天正13年(1585年)小笠原長旌によって築かれたと云われる。 石見小笠原氏は清和源氏で阿波小笠原長房の子、小笠原長親が石見国邑智郡村之郷を賜ったことに始まり、南北朝時代から赤城・温湯城を居城としていた。
永禄元年(1558年)吉川元春によって攻められると、小笠原長雄は温湯城に籠城し尼子の援軍を待ったが、尼子の援軍が江の川を渡れず引き上げたこともあり、翌永禄2年(1559年)に開城・降伏した。 毛利氏は小笠原氏の所領を江の川の北側へと替え、温湯城のある辺りは吉川領となり替え地として伊田・羽住(波積)を与えた。
小笠原長雄は温湯城を追われると弥山城を居城としたが、天正10年(1582年)に築城が開始され、天正13年(1585年)に完成したと云われる。
小笠原長旌は病弱であったことから、長旌にかわって吉川元春の三男広家を養子に迎えようとしたが実現しなかった。長旌は自身の娘と弟元枝の嫡子三七(後の長親)を娶せ、三七を嫡男としたが、その後に実子である千代童丸が生まれた。元枝は家督を千代童丸に返還させたが、千代童丸はわずか二才で夭折、長旌も没すると、元枝が家督を継いだ。
丸山城は標高480.0mの円山山頂に築かれており、現在は「丸山森林浴公園わんぱくの森」になっている。

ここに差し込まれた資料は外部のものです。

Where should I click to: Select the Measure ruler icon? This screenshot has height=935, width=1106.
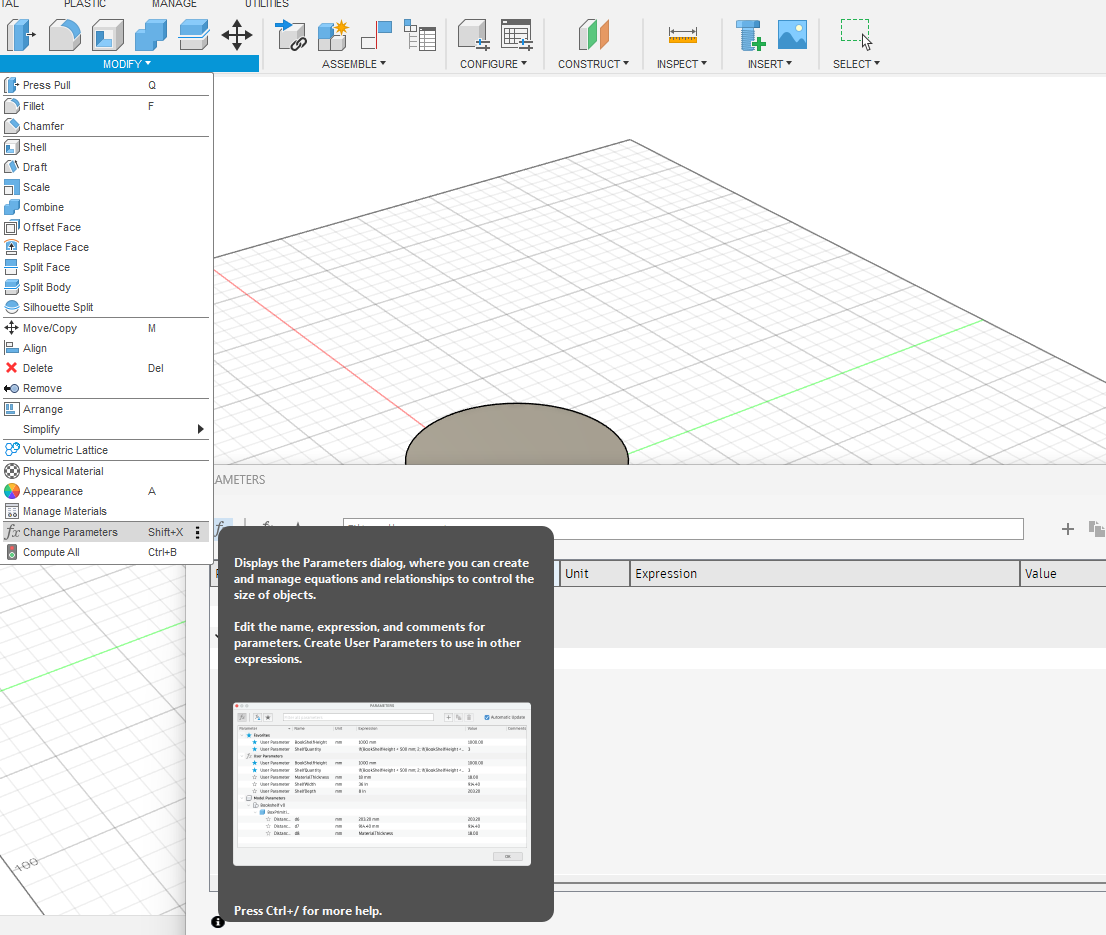pos(682,35)
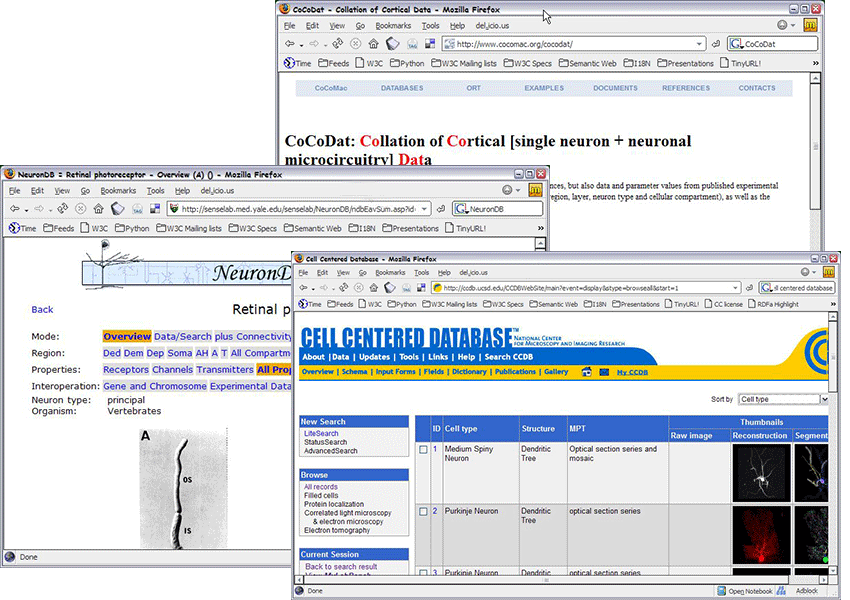850x600 pixels.
Task: Select checkbox for record 3 row
Action: click(423, 573)
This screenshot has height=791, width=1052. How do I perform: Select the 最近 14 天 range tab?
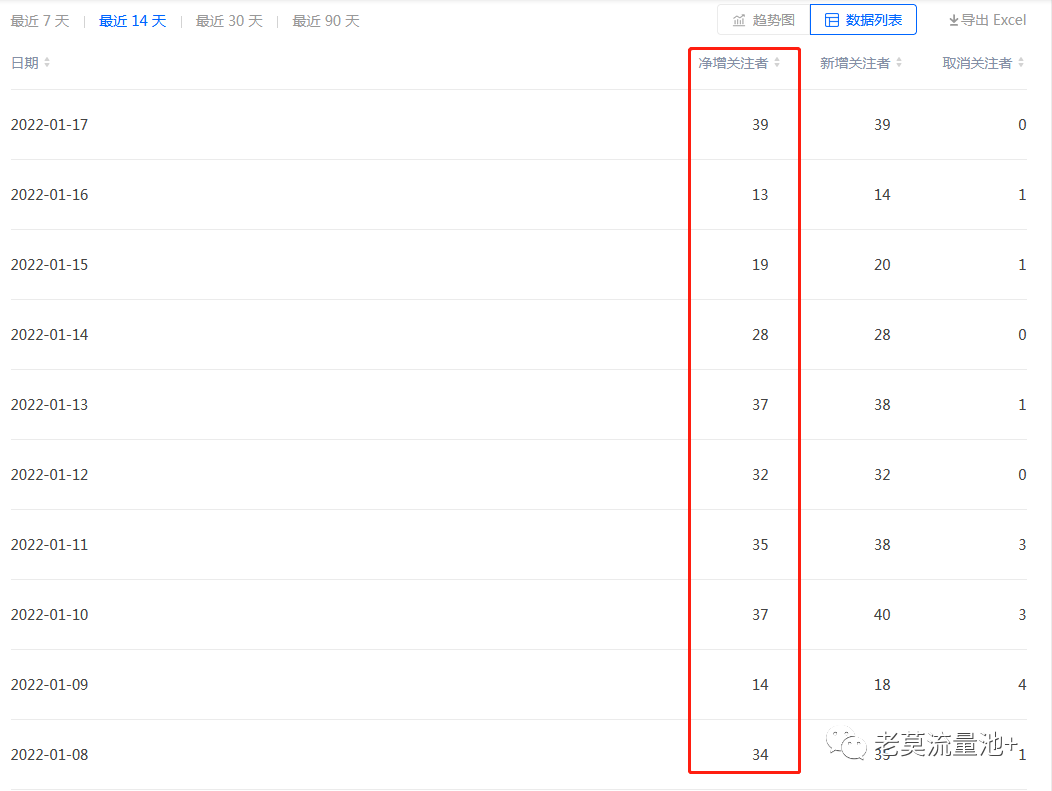pos(132,21)

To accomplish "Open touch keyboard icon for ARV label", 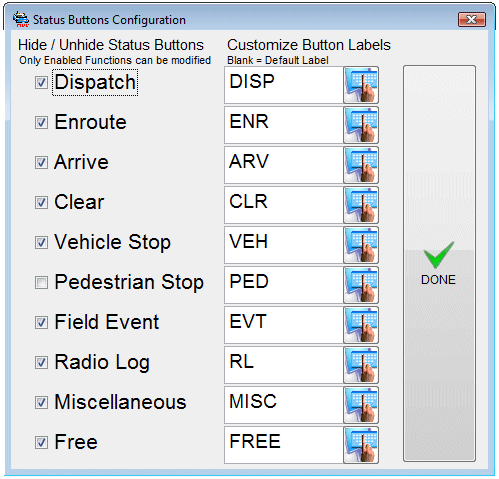I will click(361, 165).
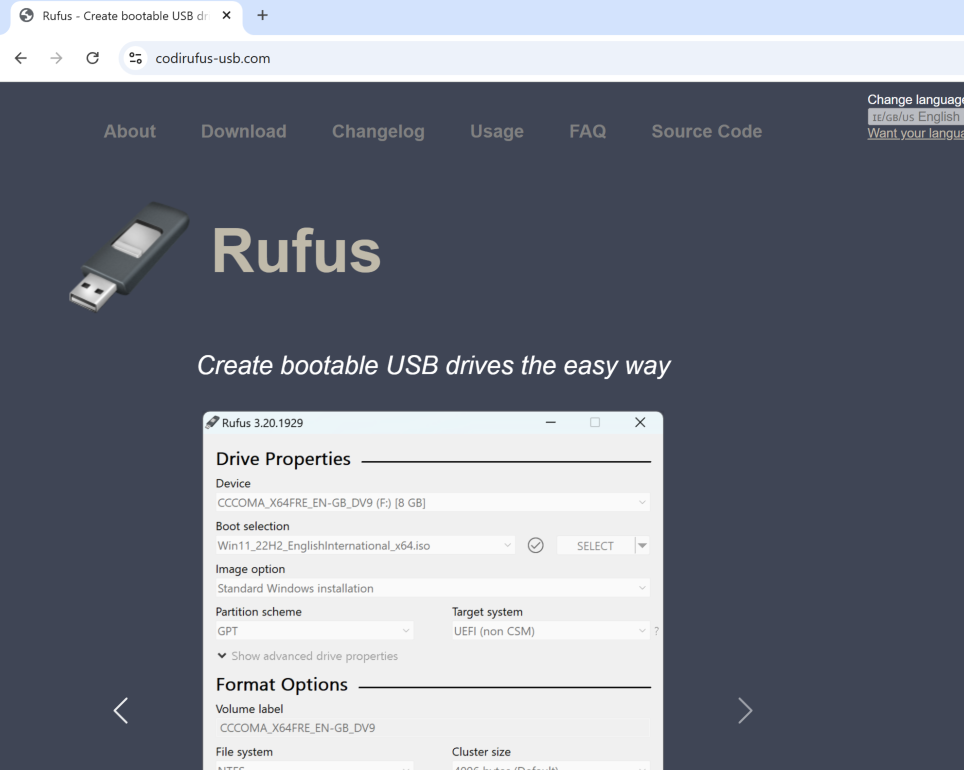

「島根県中近世城館分布調査報告書」に掲載されている縄張図によれば、丸山城は総石垣造りの城郭で、南の頂部に本丸・北に西の丸を配し、その間を三ノ曲輪としている。 本丸の北側が西ノ丸というのも変な名前であるが、現地の案内板にも北にある二郭を西ノ丸としているので、間違いではなくそう呼ばれている史料が残っているのであろう。この西ノ丸が城主の居住空間であったようで、かまど跡や日用生活の陶器類が出土しているという。
肝心の遺構ですが、残念ながら公園として整備されたあと、現状としては荒れ放題で、辛うじて本丸・西ノ丸を歩ける程度になっている。石垣は虎口付近は角石などが確認できるが、曲輪の側面は笹藪でどのような石積になっているのかわからない。
山頂付近まで車道がある。車道は北側と東側にあり、県道32号線にある公園の道標から案内されるのは東側の車道である。しかし、今回使用したのは北側の車道で、舗装はされているが離合不可で両脇から伸びた草が車の両脇をこすりながら登る道である。
東側の車道はどのようになっているかわからないが、公園にあるアスレチックなどの遊具も壊れて使用できないような公園なので、あまり期待できない。